Chroococcidiopsis is a photosynthetic, coccoidal bacterium, and the only genus in the order Chroococcidiopsidales and in the family Chroococcidiopsidaceae. A diversity of species and cultures exist within the genus, with a diversity of phenotypes. Some extremophile members of Chroococcidiopsis are known for their ability to survive harsh environmental conditions, including both high and low temperatures, ionizing radiation, and high salinity.

==Desiccation resistance==
The ability of Chroococcidiopsis to resist desiccation in arid environments is due in part because it colonizes the underside of translucent rocks. The underside of these rocks provides enough condensed moisture for growth while the rock's translucent nature allows just enough light to reach the organism for photosynthesis to occur.

A 2023 study found Chroococcidiopsis is able to survive for long periods in a desiccated state on solar panels, under irradiated conditions. The samples were able to be genetically altered, proving potential future uses, but no specific task was coded into the samples used.

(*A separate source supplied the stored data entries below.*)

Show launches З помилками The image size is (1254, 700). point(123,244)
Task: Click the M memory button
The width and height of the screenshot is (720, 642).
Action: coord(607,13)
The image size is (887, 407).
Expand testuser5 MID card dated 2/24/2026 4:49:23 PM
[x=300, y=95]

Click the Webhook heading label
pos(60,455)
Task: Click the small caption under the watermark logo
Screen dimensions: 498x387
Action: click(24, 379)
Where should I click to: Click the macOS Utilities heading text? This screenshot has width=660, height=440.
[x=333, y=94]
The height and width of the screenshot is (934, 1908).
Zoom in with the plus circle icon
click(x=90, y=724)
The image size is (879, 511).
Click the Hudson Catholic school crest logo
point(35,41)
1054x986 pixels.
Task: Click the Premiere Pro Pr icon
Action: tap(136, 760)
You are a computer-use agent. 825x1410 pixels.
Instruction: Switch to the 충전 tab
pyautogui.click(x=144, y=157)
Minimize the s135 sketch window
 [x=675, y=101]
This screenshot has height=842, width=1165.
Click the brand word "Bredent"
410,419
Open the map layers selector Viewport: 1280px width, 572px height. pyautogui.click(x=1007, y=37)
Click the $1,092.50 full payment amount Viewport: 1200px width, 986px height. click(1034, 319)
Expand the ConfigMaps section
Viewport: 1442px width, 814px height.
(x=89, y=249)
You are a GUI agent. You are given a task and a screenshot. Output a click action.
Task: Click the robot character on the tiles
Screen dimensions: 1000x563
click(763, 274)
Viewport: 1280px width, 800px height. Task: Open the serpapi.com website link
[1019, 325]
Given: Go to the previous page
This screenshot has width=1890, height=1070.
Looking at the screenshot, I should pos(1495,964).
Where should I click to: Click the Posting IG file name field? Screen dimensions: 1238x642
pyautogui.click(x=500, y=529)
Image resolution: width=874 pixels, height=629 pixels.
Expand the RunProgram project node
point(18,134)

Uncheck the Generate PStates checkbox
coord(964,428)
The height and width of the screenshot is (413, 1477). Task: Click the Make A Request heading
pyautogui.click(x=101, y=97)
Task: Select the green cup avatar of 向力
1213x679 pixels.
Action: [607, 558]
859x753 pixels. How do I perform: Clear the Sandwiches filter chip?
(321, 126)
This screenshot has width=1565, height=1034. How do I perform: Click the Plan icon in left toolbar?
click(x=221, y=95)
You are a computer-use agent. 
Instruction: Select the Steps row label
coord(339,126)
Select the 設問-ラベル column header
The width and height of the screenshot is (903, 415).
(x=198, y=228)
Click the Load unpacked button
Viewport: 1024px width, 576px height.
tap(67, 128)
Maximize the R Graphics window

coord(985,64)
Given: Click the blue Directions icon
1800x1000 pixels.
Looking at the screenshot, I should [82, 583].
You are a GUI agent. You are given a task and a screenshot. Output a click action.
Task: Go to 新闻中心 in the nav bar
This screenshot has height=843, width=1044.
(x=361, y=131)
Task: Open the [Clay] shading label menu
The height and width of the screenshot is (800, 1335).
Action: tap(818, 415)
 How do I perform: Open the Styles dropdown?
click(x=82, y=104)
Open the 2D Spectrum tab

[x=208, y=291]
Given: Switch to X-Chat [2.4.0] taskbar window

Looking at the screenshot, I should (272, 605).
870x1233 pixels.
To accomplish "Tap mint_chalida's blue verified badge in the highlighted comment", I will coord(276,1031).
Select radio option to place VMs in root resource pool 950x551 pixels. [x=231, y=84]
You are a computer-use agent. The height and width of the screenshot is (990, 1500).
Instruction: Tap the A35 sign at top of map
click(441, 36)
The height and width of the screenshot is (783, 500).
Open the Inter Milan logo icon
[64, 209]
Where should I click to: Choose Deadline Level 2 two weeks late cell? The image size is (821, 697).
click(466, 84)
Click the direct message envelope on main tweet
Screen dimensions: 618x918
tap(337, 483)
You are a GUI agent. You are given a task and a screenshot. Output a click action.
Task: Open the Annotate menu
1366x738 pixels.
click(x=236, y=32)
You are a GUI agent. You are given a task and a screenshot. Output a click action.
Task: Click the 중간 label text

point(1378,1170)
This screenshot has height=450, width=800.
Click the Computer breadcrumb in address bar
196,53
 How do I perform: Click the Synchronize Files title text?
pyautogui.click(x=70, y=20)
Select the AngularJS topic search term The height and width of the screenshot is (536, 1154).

===UV and desiccation resistance===

Biofilms of Chroococcidiopsis were exposed to Mars-like UV-flux and desiccation for up to seven years. Biofilms that were either (1) dried or (2) both dried and UV irradiated were able to recover. When these biofilms were rewetted the nucleotide excision repair genes encoding UvrA, UvrB and UvrC were over-expressed. This suggests that nucleotide excision repair of accumulated DNA damages contributed to the recovery.

==Mars colonization==
Due to its resistance to harsh environmental conditions, especially low temperature, low moisture, and radiation tolerance, Chroococcidiopsis has been thought of as an organism capable of living on Mars. Scientists have speculated about the possibility of introducing Chroococcidiopsis to the Martian environment to aid in the formation of an aerobic environment. In addition to oxygen production, Chroococcidiopsis could aid in the formation of soil on the Martian surface. On Earth, soil is formed by plant, microbial, and geophysical activity on a mineral substrate. The soil produced by chemical weathering of rocks and oxygen produced by photosynthesis could one day provide the conditions necessary for humans to grow food on Mars, possibly allowing for permanent human civilizations on the planet. On a shorter time scale, cyanobacteria such as Chroococcidiopsis could be used in closed systems to produce resources for human-occupied outposts on Mars without altering the planet's surface or atmosphere.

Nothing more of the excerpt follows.